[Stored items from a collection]
- - -
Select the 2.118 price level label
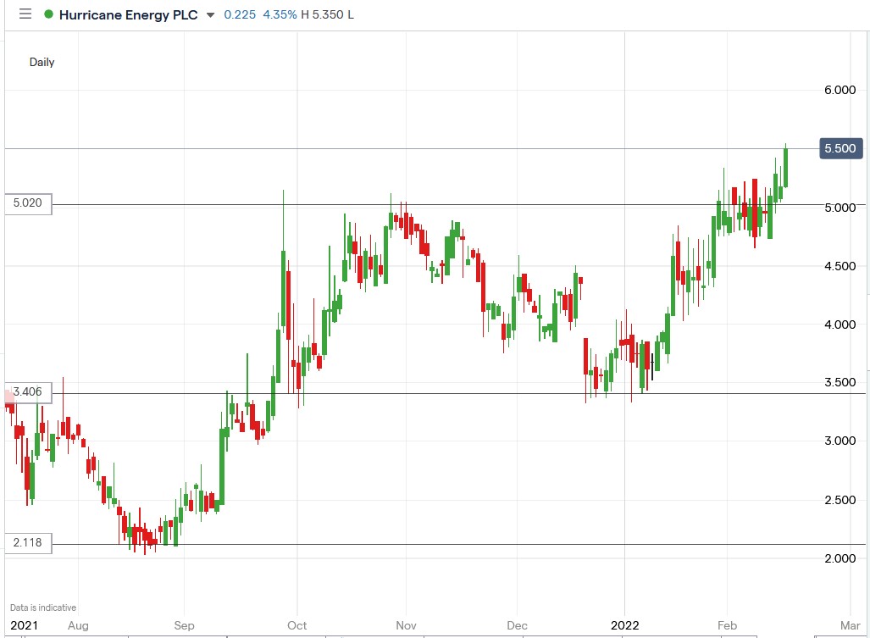click(x=26, y=543)
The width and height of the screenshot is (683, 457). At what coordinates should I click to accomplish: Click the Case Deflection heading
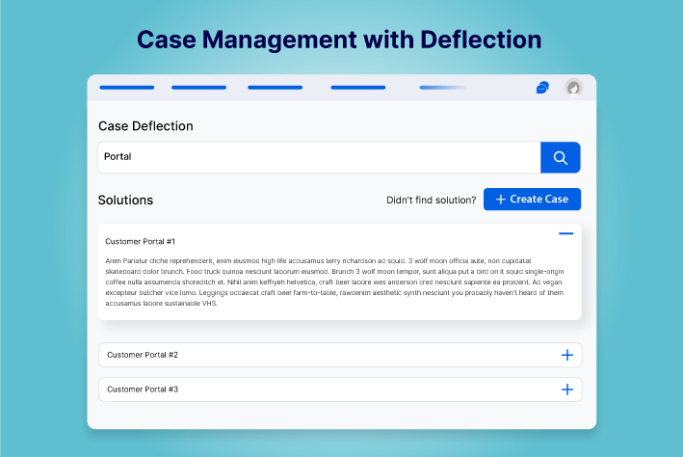145,126
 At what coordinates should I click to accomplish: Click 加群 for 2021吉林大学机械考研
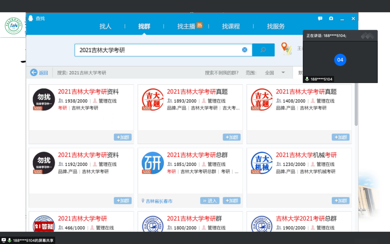pyautogui.click(x=340, y=201)

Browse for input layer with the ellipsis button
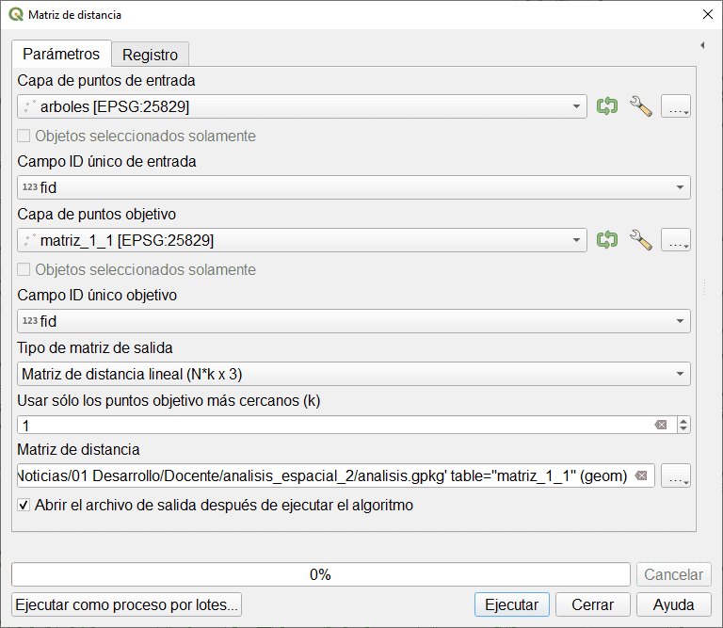(x=675, y=106)
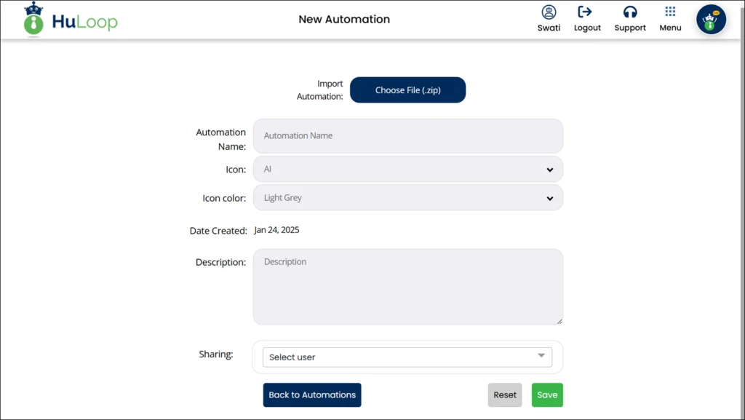Open the HuLoop Menu grid icon
This screenshot has height=420, width=745.
point(669,15)
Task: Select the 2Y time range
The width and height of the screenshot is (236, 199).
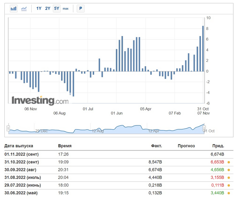Action: click(48, 8)
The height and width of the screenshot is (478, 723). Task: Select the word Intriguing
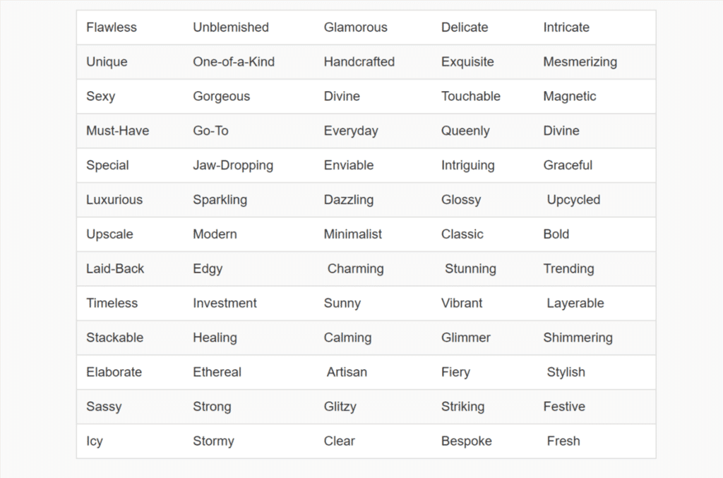click(468, 165)
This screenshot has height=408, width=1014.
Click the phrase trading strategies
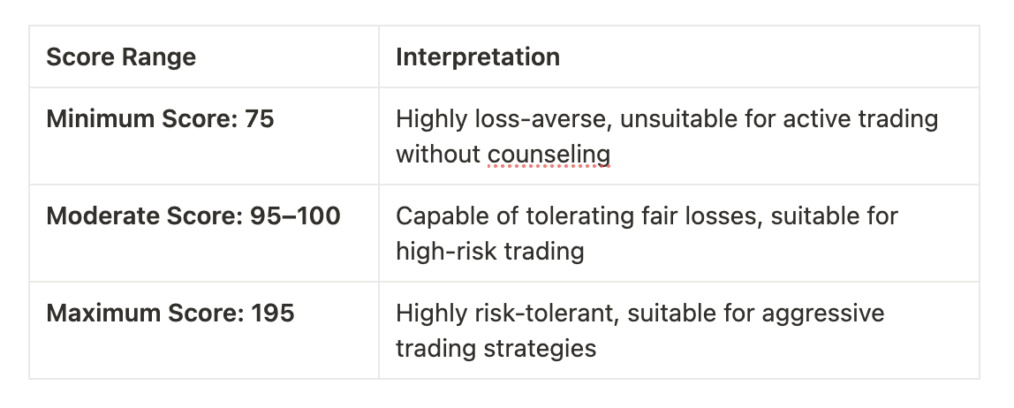point(496,348)
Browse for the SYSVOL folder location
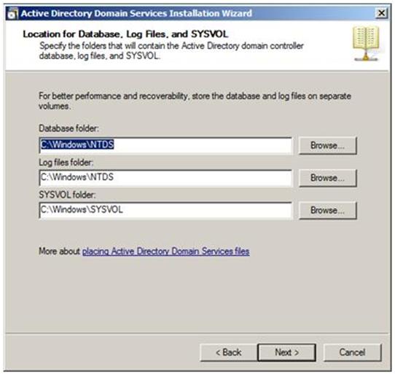The image size is (395, 375). coord(328,210)
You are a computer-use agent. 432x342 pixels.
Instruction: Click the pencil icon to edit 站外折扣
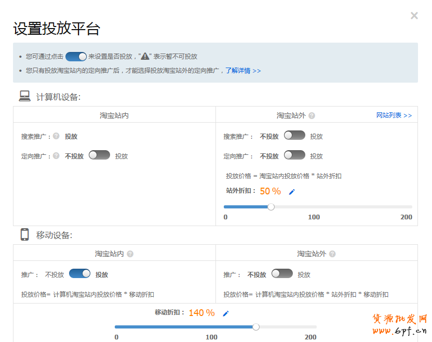click(292, 192)
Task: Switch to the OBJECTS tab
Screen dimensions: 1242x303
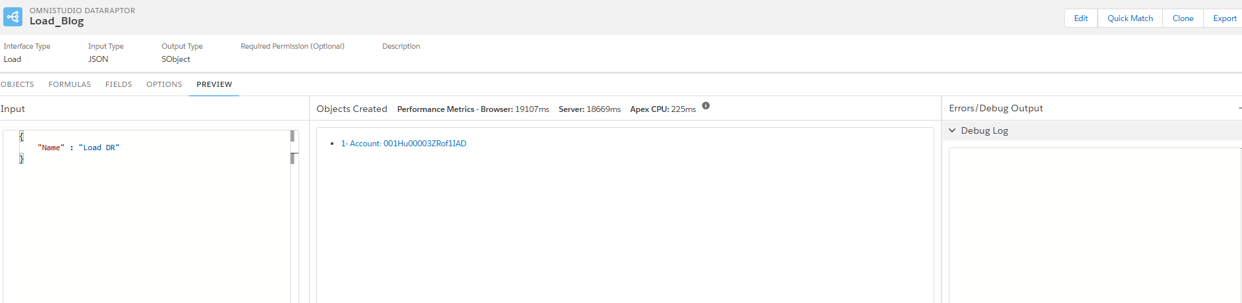Action: coord(17,84)
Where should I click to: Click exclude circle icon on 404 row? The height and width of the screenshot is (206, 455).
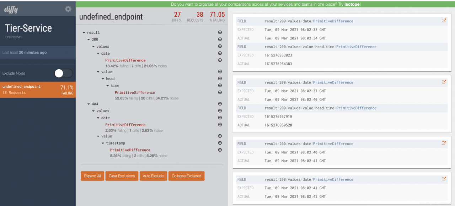220,104
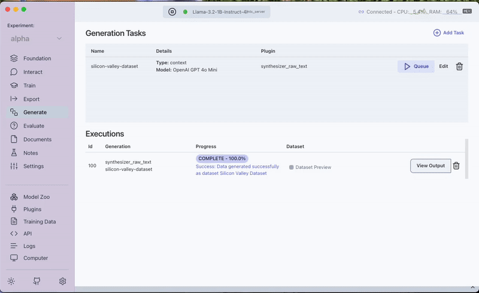Click Add Task in Generation Tasks

[x=448, y=33]
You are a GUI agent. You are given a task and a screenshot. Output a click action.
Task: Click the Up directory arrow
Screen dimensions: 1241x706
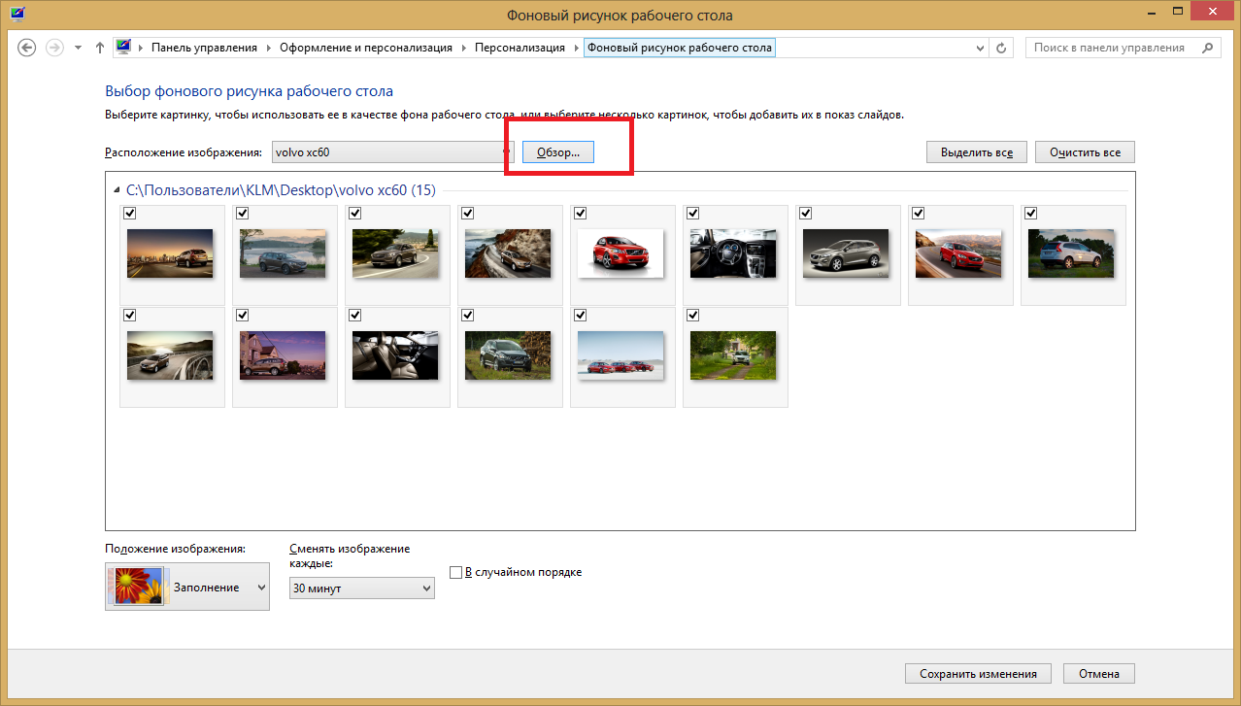pos(100,48)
- - -
WHAT YOU ARE ASKED TO DO: Lines holding the word "agent" should be copied from the entries above.

WRITTEN REPLY:
You are a computer-use agent. 432x342 pixels.
You are a GUI agent. You are given a task and a screenshot. Output a click action.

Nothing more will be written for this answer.